Thursday, September 15, 2005

The Bible

Rob Smith asked in a comment below:
So, here is a question I have thought about for a long time, and even had a conversation about it with a Pastor friend. He almost freaked that I would even bring it up. Here goes: Why do many Christians almost worship the Bible? When John talks about the Word of God is he talking about what we call the Word of God? I've always thought it was circular reasoning to view scripture as God-breathed just because it proclaims itself God-breathed and inerrant. Are we sure that we have it right when it comes to the Bible?

Several questions, but all the same conceptual question. And, the relevance here is how do we proclaim what God wants us to proclaim to a world that may view that very proclamation synically, especially in a post-modern world.

I am not questioning the reality or certainty of Truth. What I am questioning is its mode of revelation.


This is why the last two books I've read are about the coming together of the Scriptural canon. The current and coming generations do not just accept "the authority of Scripture." It is interesting that the early church (pre 300AD) did not speak of a canon, but put stock in books that spoke to their journey.

I'm not at all suggesting we chuck the canon. The Word of God spoken of by John is Jesus. And likewise it is funny when people look at the last verses of Revelation that say "Don't add to this book" and think John wrote them as an endcap to the New Testament. There wasn't a New Testament when he wrote it. Revelation didn't make the canon cut initially.

The authority of Scripture came for me when I read them (the New Testament in particular) as a college student and said, "Yeah, wow, that's really rings true!"

What I try to proclaim today isn't Scripture. I try to proclaim Jesus. If you want to know more about Jesus, you might want to read some Scripture.

3 Comments:

Blogger dan said...

Wow. Great comment Rob. And howdy.

I would agree that many people worship the Bible rather than the God of the Bible. (and that's why so many are placed high on a shelf - never to be taken down, right?). :)

I wonder if the circular reasoning isn't similar to how I was attracted to my wife. I didn't initially fall in love with her soul; I was attracted to her looks. The "visible" her was what caught my eye and moved me to want to get to know her, and that is when I discovered the real depth of who she was; which is when I really fell in love with her.

Don't you think many people are afraid of love, or they don't want to take the time to pursue it... so they just remain superficial and content with the "package"? They may memorize Scripture and they talk about the Bible, but often they miss the meaning of it.

My initial response was, "We should just tell people about Jesus then, and forget the Bible at first." But... I can remember reading the Bible long before I was a follower of Jesus.
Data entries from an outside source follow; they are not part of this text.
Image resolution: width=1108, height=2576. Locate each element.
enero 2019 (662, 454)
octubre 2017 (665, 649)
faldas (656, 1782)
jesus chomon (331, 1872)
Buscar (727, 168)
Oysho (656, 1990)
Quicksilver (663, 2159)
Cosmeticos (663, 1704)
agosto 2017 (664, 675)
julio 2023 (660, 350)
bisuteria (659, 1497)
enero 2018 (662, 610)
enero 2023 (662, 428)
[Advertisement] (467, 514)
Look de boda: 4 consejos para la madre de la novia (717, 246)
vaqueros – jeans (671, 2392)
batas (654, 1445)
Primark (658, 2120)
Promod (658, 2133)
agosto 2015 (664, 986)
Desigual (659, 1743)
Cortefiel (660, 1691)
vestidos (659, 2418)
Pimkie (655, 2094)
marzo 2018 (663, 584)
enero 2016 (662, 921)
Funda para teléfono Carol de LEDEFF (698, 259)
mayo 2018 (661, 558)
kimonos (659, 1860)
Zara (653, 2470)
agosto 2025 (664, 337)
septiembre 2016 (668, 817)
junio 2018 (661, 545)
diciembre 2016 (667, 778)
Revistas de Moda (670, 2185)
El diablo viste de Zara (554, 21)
It made very little sense. But then when I made a "connection" with Him, that's when it really came alive.

Different people make that connection differently. Some are more analytical, some more relational. even though it may not be completely understandable - it has some kind of mysterious pull to it for many. Like, the thing that first caught my eye about my wife was her FINGERNAILS. One of the first verses of the Bible that intrigued me was Habakkuk 3:17-18. I have no idea why.

But I agree, we make a mistake when we place the importance on just knowing the words of the Bible, rather than the Word of the Bible. It is meant to reveal Christ, is it not?
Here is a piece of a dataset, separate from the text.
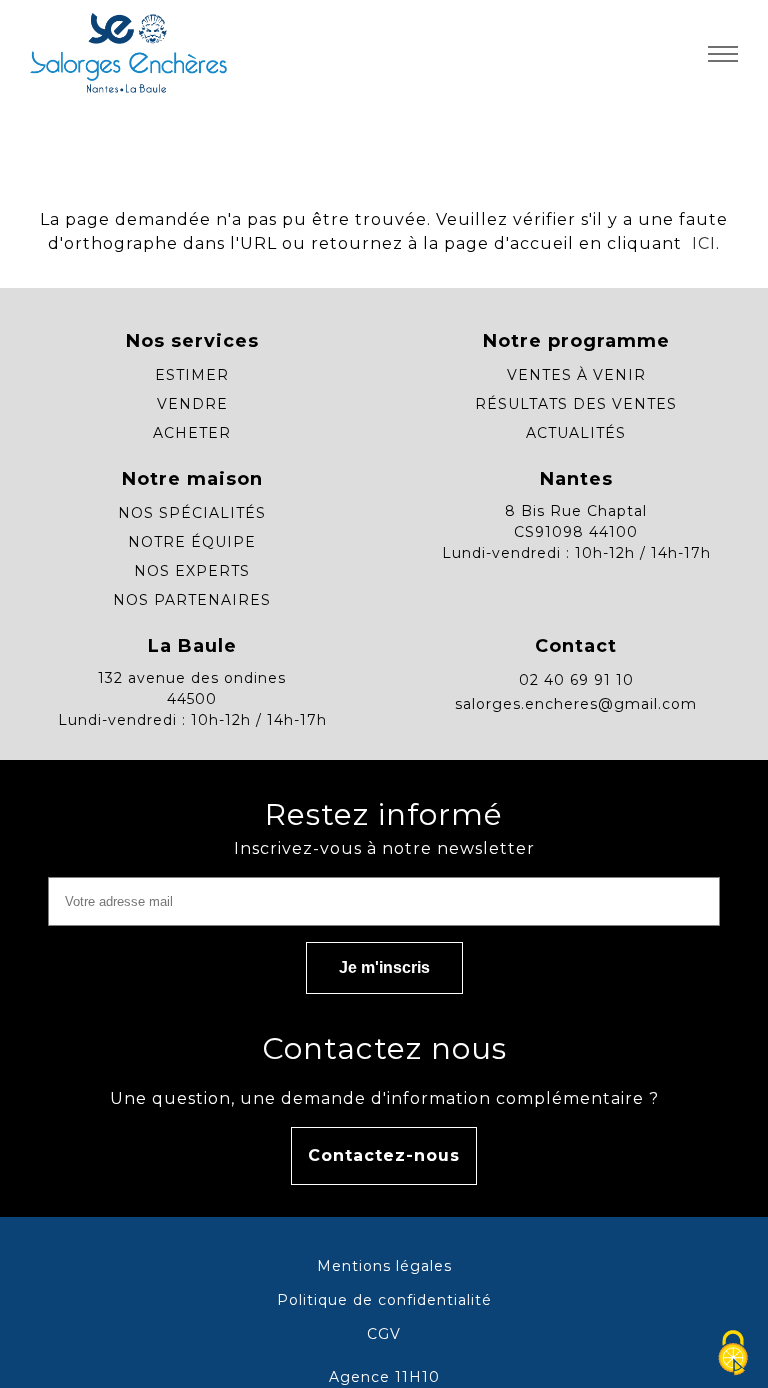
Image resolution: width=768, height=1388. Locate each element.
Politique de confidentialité (384, 1300)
Feels like a merry-go-round...

9/16/2005 8:12 AM  
Blogger dan said...

Has anyone read "velvet elvis" by Rob Bell? I'm about a third of the way through. I think it has a lot to say about this post. (Rob, from what little I know about you, I think you would like it).

Bell says on p.32: "The Christian faith is mysterious to the core. It is about things and beings that ultimately can't be put into words. Language fails. And if we do definitively put God into words, we have at that very moment made God something God is not."

So - to me - reading the Bible as words doesn't work.

Bell goes on aroound p.59 talking about it being ALIVE today though. On p.60: "The story is true for us because it happened and because it HAPPENS. It is an accurate description of how life is. The reason the stories in the Bible have resonated with so many people over the years is that they have seen themselves in the stories."

This almost seems to contradict the first thought, but the emphasis is on "stories", rather than mere words, right?

He goes on to say, "Taht is why the Bible is still so powerful: These ancient stories are 'our' stories. These stories are reflective of how things are... And this is why the Bible loses its power for so many communities. They fall into the trap of thinking that the Bible is just about things that happened a long time ago."

P.63 "We ahve to embrace the Bible as the wild, uncensored, passionate account it is of people experiencing the loving God... Real people, in real places, at real times, writing and telling stories about ttheir experiences and their growing understanding of who God is and who they are."

Finally, on p.65: "The Bible is a collection of stories that teach us about what it looks like when God is at work through actual people. The Bible has the authority it does only because it contains stories about people interacting with the God who has all authority."

So far I think the book is great. I would recommend it.

9/16/2005 11:00 AM  
Anonymous Anonymous said...

I like the formulation Bell uses at Mars Hill, borrowing from Billy Graham: "We affirm what the Bible affirms."

That means not going beyond what the Bible says about itself.